Kinetic mechanisms for the sequence dependence of transcriptional errors.

The fidelity of template-dependent mRNA synthesis during transcription elongation is the primary determinant of accurate gene expression and the maintenance of functional RNA transcripts. However, the mechanisms governing transcription fidelity remain incompletely understood. While previous studies have characterized how error rates vary with nucleotide identity at upstream and downstream positions from the incorporation site, the comprehensive microscopic explanation of this sequence dependence has not been elucidated. In this study, we develop a theoretical approach that integrates transcription proofreading mechanisms and inhomogeneous DNA sequence effects. Using first-passage analysis validated by Monte Carlo simulations, we quantitatively characterize nucleotide-specific error rates during RNA polymerase II transcription. The model accurately reproduces experimental error rates and predicts kinetic parameters influencing transcriptional fidelity.
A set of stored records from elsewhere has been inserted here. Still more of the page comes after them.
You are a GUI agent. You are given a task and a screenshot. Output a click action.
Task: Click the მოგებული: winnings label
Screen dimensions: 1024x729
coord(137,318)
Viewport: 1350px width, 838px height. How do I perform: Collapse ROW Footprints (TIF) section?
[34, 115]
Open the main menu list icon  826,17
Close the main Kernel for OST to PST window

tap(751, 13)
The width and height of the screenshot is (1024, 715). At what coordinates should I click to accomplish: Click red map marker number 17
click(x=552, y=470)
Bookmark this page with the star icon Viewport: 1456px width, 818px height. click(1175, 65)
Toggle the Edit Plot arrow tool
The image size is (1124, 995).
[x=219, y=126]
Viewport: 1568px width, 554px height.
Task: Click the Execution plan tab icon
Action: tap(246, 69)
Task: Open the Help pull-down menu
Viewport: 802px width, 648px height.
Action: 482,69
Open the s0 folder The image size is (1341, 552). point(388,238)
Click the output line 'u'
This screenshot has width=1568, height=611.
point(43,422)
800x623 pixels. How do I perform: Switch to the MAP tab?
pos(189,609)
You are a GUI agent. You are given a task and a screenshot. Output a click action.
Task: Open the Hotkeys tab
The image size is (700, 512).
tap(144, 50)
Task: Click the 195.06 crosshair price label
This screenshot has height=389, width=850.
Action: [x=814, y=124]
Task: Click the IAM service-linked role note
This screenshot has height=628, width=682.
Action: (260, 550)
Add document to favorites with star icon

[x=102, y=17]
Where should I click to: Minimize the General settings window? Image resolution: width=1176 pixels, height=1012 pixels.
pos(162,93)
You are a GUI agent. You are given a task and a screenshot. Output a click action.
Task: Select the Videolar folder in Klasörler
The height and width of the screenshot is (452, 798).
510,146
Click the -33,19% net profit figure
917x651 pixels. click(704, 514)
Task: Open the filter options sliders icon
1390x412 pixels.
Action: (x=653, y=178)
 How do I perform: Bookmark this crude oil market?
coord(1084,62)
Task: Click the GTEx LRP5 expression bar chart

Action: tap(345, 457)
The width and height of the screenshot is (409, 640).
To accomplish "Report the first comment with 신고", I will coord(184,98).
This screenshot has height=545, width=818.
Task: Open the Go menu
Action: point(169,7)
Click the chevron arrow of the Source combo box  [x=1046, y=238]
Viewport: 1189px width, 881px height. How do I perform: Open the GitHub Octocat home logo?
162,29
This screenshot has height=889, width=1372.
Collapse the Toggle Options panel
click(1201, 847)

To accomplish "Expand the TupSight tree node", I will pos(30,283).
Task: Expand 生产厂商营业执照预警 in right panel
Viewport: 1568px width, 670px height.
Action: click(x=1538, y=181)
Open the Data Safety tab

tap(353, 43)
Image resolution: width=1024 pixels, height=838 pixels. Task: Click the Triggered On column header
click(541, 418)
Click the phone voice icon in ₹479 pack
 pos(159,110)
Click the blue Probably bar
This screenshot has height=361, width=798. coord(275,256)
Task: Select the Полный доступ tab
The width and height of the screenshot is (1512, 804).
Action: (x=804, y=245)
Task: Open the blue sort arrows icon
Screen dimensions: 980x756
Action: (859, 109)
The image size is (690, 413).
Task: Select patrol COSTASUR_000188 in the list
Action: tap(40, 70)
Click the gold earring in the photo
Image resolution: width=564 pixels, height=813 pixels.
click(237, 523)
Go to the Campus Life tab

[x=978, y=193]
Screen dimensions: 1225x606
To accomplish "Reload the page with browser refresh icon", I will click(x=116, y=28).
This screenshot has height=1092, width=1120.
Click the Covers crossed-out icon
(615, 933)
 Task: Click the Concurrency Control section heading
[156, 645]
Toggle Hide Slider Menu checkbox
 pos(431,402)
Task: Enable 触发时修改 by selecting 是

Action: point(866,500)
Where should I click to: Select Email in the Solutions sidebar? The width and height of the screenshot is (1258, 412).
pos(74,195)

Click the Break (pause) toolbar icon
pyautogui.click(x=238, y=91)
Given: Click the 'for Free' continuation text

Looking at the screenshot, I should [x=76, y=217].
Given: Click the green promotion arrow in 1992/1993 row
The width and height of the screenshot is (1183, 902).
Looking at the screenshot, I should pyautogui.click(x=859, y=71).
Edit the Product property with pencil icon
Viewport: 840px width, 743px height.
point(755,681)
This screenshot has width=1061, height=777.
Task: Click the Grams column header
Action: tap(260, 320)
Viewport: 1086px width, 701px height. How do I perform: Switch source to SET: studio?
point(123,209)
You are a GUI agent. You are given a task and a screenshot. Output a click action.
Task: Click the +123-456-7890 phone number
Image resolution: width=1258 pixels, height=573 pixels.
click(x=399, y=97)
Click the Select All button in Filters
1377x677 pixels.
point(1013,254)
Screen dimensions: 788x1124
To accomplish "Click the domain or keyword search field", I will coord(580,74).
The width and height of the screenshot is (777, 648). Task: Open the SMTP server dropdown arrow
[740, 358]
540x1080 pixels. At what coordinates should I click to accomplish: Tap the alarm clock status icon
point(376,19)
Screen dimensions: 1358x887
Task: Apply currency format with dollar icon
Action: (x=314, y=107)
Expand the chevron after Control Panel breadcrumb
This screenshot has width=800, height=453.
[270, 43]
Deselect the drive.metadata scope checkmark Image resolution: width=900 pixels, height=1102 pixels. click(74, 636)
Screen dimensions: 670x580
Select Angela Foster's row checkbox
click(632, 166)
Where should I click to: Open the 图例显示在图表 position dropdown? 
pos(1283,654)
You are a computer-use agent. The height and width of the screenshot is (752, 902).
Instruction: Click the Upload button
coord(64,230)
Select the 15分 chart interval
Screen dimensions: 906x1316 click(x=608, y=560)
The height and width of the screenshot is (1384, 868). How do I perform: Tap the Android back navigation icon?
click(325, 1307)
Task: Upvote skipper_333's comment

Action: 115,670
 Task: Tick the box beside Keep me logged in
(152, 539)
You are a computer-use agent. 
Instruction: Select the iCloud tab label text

Analysis reveals nucleotide incorporation rates follow the hierarchy U<C<G<A, consistent with independent experimental observations. Notably, our model not only explains how the error rates depend on the nature of the base immediately downstream (+1) but also predicts that the identity of the nucleotide at the second downstream position (+2) also plays an important role. Pyrimidines at position +2 contribute to lower error rates than purines, whereas the third downstream base (+3) has no effect. These previously unreported correlations are corroborated by bioinformatic analysis of existing datasets. In addition, using the BRCA1 gene as an example, we explore the physiological implications of sequence-dependent error rates, identifying an increased likelihood of premature stop codon errors. These findings clarify how DNA sequence context modulates nucleotide incorporation kinetics, advancing our understanding of transcriptional fidelity and its functional consequences.